El Chancellor
El Chancellor —¿Qué hacemos, señores?
—Continuar donde estamos —respondo.
—Señorita Herbey —añade Andrés Letourneur—, de todas maneras éste es nuestro refugio más seguro. No tema usted nada…
—No temo por mà —replica la joven tranquilamente—, sino por los que tienen alguna razón para apreciar la vida.

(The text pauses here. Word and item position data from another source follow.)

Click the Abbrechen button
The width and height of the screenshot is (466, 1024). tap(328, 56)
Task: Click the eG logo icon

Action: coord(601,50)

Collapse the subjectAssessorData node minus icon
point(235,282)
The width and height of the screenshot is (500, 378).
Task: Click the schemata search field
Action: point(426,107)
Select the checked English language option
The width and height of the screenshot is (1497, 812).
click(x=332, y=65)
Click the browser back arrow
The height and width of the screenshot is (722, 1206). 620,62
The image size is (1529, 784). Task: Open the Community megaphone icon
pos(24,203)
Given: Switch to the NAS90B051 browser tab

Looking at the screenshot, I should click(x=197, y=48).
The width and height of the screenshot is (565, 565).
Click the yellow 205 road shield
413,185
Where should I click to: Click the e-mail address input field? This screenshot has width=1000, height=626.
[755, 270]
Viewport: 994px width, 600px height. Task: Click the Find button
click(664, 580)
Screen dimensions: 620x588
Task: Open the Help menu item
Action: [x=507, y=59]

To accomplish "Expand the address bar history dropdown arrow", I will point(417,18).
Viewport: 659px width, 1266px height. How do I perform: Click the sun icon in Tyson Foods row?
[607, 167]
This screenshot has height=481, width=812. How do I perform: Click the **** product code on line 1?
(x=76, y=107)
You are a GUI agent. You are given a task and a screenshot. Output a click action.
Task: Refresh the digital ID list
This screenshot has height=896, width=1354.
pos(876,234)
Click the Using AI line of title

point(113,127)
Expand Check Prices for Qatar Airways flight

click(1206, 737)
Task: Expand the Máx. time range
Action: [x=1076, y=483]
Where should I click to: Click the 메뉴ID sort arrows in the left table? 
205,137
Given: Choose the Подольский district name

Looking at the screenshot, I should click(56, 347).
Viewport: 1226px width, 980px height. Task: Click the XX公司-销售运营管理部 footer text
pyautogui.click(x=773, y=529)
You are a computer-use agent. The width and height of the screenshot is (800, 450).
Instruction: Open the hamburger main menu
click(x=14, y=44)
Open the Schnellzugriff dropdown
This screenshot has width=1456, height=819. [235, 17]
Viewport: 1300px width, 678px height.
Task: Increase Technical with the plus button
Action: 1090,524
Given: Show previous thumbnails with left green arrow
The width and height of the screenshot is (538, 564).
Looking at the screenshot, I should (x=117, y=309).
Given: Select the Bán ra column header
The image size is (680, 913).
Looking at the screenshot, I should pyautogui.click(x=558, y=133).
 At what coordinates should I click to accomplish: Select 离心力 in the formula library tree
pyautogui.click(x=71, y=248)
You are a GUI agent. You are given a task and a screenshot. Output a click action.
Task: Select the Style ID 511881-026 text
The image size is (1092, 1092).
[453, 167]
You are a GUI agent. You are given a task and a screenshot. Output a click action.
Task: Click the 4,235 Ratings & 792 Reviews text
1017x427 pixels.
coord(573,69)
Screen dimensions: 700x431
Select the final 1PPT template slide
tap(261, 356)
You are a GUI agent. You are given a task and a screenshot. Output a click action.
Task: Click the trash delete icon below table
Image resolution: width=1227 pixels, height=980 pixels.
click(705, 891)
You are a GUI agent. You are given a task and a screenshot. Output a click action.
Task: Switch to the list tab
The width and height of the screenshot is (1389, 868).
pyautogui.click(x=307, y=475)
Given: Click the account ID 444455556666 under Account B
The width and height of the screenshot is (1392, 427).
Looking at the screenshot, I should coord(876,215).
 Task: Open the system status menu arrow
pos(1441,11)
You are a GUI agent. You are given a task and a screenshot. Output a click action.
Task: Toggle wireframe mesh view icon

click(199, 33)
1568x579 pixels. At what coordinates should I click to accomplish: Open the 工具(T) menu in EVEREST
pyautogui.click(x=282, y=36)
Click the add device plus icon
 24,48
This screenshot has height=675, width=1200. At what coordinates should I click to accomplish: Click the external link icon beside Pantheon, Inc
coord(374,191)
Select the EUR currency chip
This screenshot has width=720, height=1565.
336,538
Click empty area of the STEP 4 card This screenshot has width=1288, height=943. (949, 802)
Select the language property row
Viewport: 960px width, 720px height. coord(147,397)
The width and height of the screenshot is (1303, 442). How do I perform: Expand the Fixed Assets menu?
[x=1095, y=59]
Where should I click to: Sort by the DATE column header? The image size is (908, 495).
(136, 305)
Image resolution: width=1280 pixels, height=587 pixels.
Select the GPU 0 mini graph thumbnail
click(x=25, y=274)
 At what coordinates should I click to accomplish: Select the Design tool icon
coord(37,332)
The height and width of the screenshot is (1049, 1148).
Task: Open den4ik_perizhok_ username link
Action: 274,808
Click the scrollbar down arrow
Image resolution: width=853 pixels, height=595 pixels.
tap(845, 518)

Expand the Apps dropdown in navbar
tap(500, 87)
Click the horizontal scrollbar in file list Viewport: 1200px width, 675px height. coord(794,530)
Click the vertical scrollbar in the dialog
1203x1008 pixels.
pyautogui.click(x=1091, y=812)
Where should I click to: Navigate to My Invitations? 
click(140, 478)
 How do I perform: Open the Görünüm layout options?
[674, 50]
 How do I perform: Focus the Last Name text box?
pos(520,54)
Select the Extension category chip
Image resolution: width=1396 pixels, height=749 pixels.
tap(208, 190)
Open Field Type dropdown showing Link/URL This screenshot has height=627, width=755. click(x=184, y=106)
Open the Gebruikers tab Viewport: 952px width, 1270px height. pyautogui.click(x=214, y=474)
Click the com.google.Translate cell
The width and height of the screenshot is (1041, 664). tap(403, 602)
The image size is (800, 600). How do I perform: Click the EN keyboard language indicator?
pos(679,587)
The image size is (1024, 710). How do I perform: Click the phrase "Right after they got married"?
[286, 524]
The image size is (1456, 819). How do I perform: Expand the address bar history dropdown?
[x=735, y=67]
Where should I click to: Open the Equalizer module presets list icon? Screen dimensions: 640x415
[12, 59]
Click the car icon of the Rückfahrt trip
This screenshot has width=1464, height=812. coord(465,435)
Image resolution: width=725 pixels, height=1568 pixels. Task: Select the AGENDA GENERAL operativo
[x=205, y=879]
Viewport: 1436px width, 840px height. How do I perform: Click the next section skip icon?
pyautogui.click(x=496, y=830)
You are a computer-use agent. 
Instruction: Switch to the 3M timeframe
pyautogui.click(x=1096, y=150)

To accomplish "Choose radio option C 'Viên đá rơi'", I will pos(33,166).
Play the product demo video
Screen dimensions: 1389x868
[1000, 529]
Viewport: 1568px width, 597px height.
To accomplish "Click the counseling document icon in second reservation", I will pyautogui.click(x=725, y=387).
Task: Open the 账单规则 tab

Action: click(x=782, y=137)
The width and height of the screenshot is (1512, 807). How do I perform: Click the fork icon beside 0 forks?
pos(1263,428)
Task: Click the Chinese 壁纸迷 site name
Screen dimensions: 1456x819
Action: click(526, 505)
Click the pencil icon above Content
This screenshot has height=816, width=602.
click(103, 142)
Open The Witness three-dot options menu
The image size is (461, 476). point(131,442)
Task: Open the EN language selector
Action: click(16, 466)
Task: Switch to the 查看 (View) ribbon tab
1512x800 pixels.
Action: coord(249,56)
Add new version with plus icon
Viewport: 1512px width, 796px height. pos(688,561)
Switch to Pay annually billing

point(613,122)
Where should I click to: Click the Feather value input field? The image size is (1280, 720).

A las ocho y cuarto el contramaestre grita a la tripulación:
—¡Eh! ¡A proa!
—¿Qué se ofrece, maestro? —Responde un marinero, que me pareció O’Ready.
—¿Tenéis la ballenera?
—No, maestro.
—¡Entonces se la ha llevado el agua!
Efectivamente, la ballenera no está suspendida del bauprés, y casi en seguida se advierte la desaparición del señor Kear y de Huntly. Temiendo que el Chancellor zozobrase antes que se terminara la construcción de la balsa, se han conjurado para huir y han decidido, a fuerza de dinero, a tres marineros a que se apoderen de la ballenera. El miserable ha abandonado a su esposa y el indigno capitán ha abandonado su buque robándonos la canoa, es decir, la única embarcación que nos quedaba.
—Cinco que se han salvado —dice el contramaestre.